__Your objective__. A verbatim copy of the data is wanted, minus any picture in it.

__Material supplied__.
****************************************
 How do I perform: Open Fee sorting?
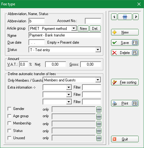[125, 82]
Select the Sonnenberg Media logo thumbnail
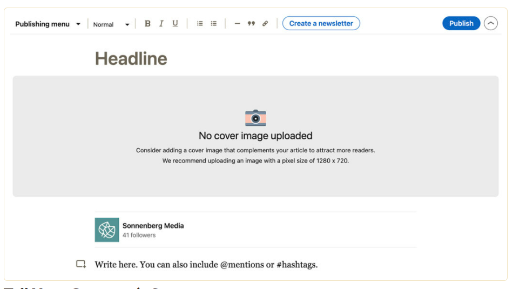Viewport: 513px width, 289px height. pos(107,230)
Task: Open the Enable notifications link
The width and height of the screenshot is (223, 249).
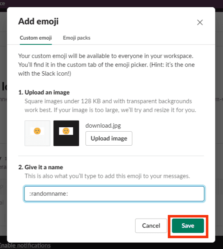Action: pyautogui.click(x=25, y=245)
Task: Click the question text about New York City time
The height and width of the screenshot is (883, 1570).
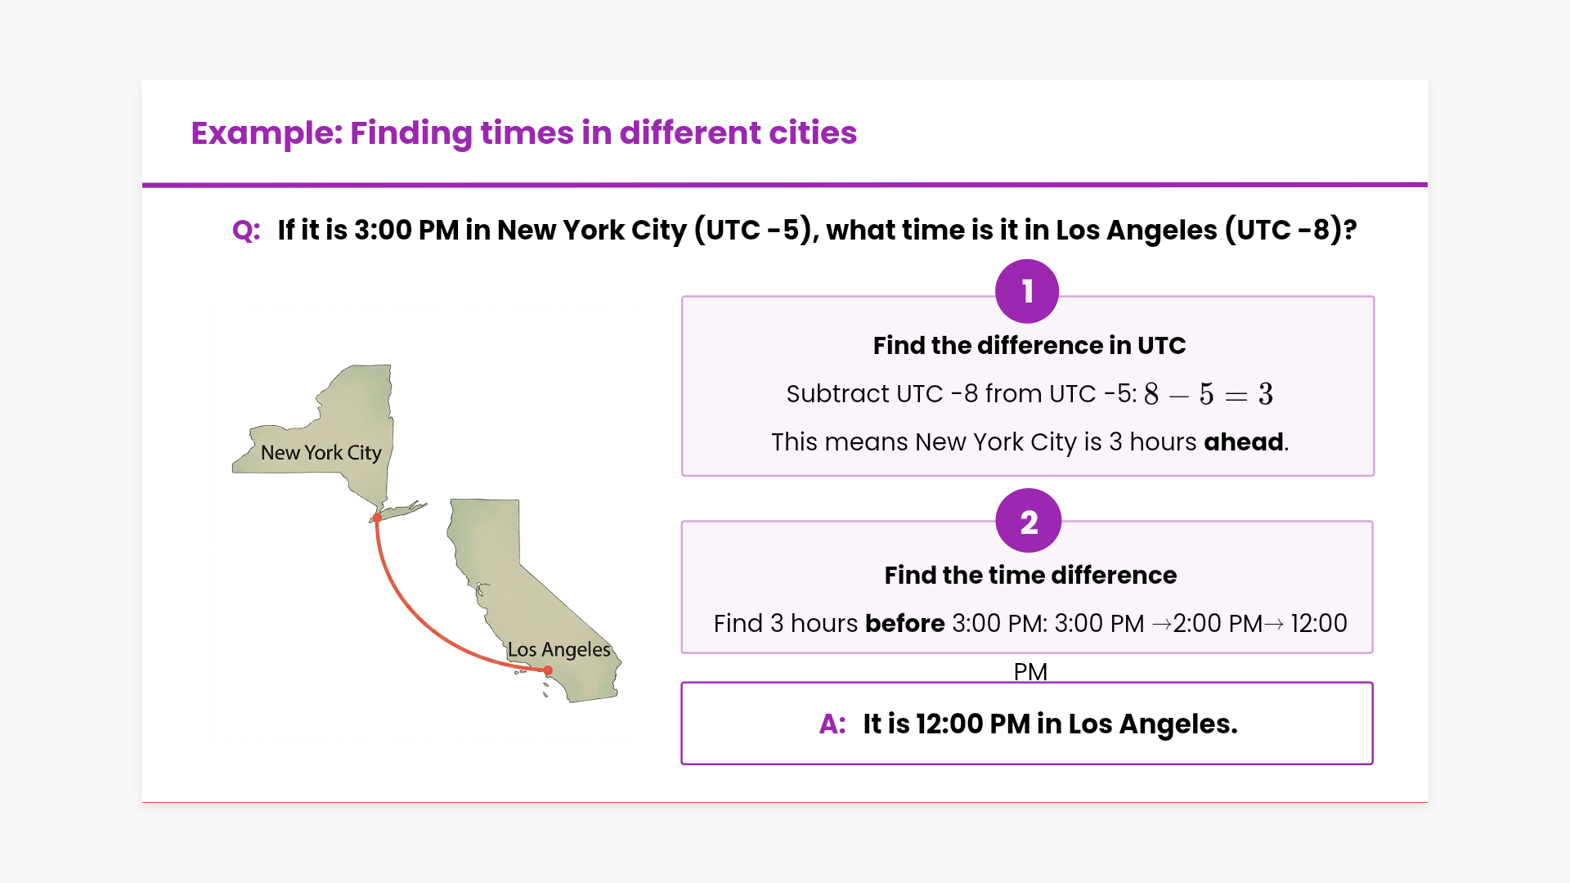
****************************************
__Exercise solution__.
 How do I perform: Open Fee sorting?
[125, 82]
Select the Sonnenberg Media logo thumbnail
Viewport: 513px width, 289px height. pos(107,230)
Task: Open the Enable notifications link
The width and height of the screenshot is (223, 249).
Action: pyautogui.click(x=25, y=245)
Task: Click the question text about New York City time
The height and width of the screenshot is (883, 1570).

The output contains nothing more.